L'ANALISI
11 Novembre 2023 - 09:26
CREMONA - Prima, la denuncia per aver fatto 55 euro di gasolio alla sua auto con la carta carburante aziendale durante l’orario di servizio. Poi, il licenziamento dalla Terna Rete Italia spa. Un anno fa l’assoluzione incassata dal gup del Tribunale di Cremona, perché il lavoratore il pieno di benzina non lo fece «a scrocco» in orario di servizio, ma fuori servizio. Due giorni fa il licenziamento annullato dal giudice del lavoro del Tribunale di Lodi (competente) che ha condannato Terna Rete Italia a reintegrare il lavoratore.

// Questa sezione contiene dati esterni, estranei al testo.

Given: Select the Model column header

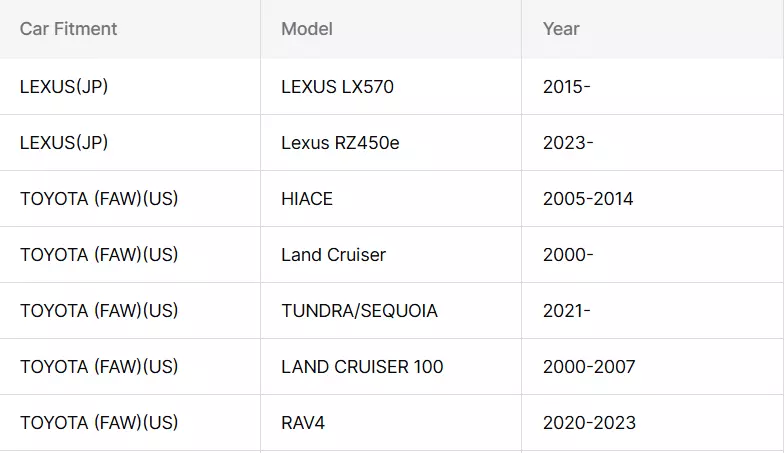Looking at the screenshot, I should click(x=391, y=29).
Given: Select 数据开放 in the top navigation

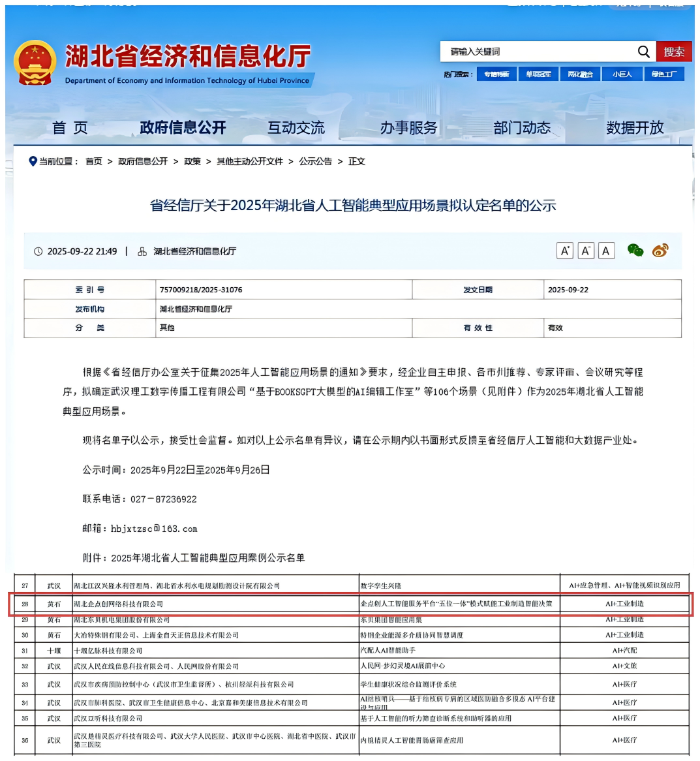Looking at the screenshot, I should [635, 127].
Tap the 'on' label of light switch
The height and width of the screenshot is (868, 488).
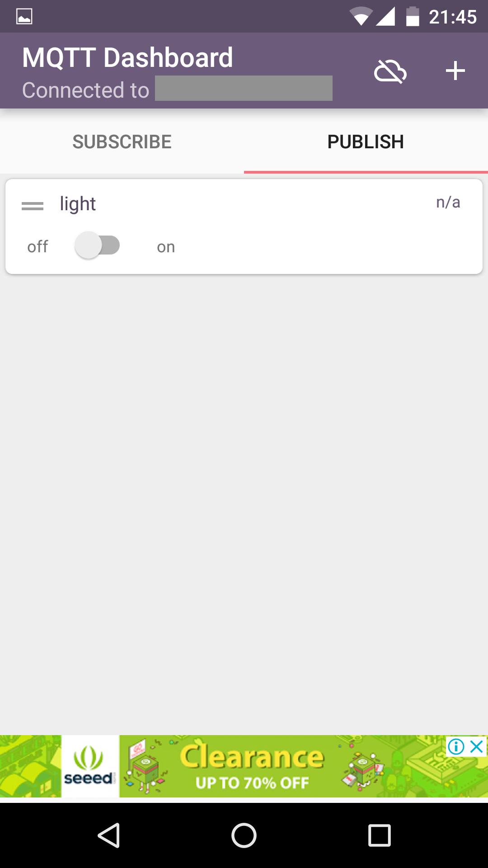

Protagonista, un cremonese di 50 anni, per 25 dipendente della società, messo alla porta nel 2021. Il giudice ha inoltre condannato Terna Rete Italia «al pagamento in favore del lavoratore di un’ indennità risarcitoria pari alle retribuzioni perdute dal licenziamento alla effettiva reintegrazione, comunque non superiore a 12 mensilità di retribuzione globale di fatto (importo mensile globale di fatto pari a 2.320, 42 euro) oltre accessori di legge e oltre al pagamento degli oneri previdenziali e assistenziali», scrive il giudice nelle 11 pagine di motivazione della sentenza.
Licenziamento «per giusta causa» annullato, perché nel civile l’onere della prova spettava alla società che, invece, osserva il giudice «non ha fornito elementi sufficienti in ordine alla responsabilità» del dipendente. Nella causa di lavoro, l’avvocato Alberto Gnocchi, legale del lavoratore messo alla porta e che ha impugnato il licenziamento, ha fatto entrare la sentenza di assoluzione emessa il 5 maggio di un anno fa dal gup di Cremona.
I fatti. Anno 2018, mese di dicembre. A Terna Rete Italia Spa si accorgono di una quindicina di prelievi illegali di gasolio con carte aziendali. Funziona così. Ogni carta è in dotazione a ciascuna auto di servizio: viene infilata nel parasole, l’auto viene chiusa, le chiavi vengono messe in un ufficio, nel cassetto aperto, accessibile a tutti. Indagine «poderosa». Sono stati incrociati i dati telefonici dei dipendenti, i loro orari di lavoro, si è verificato dove fossero stati fatti i prelievi. Il lavoratore è finito sotto inchiesta per un pieno. E quando la Procura ha chiuso l’indagine, la società lo ha licenziato. Accusato di utilizzo indebito della carta carburante aziendale, con l’aggravante di aver commesso il fatto con abuso di prestazione d’opera, il dipendente (difeso dagli avvocati Gnocchi e Roberto Calza) è stato assolto «per non aver commesso il fatto». Al processo è emerso che il pieno andò a farlo alle 18,30 del 18 dicembre, un martedì, e non un’ora prima, alle 17,26, come risultava, invece, dallo scontrino della carta carburante. La prova? La telecamera del distributore e la discrepanza sugli orari: l’asso nella manica tirato fuori dalla difesa.
Nella causa di lavoro, il giudice annota: «Nulla è dato sapere sulla corretta taratura dell’orario della telecamera di registrazione in assenza di indicazioni da parte della polizia giudiziaria; non risulta allegato come i carabinieri abbiano estrapolato il video. Non risulta neppure se i carabinieri abbiano verificato se l’orologio delle telecamere del distributore registri lo stesso orario di quello della cassa che emette lo scontrino. Non risulta neppure allegato se l’autovettura del dipendente sia alimentata con gasolio o benzina. Nessuna indagine è stata fatta sul punto». Licenziamento annullato.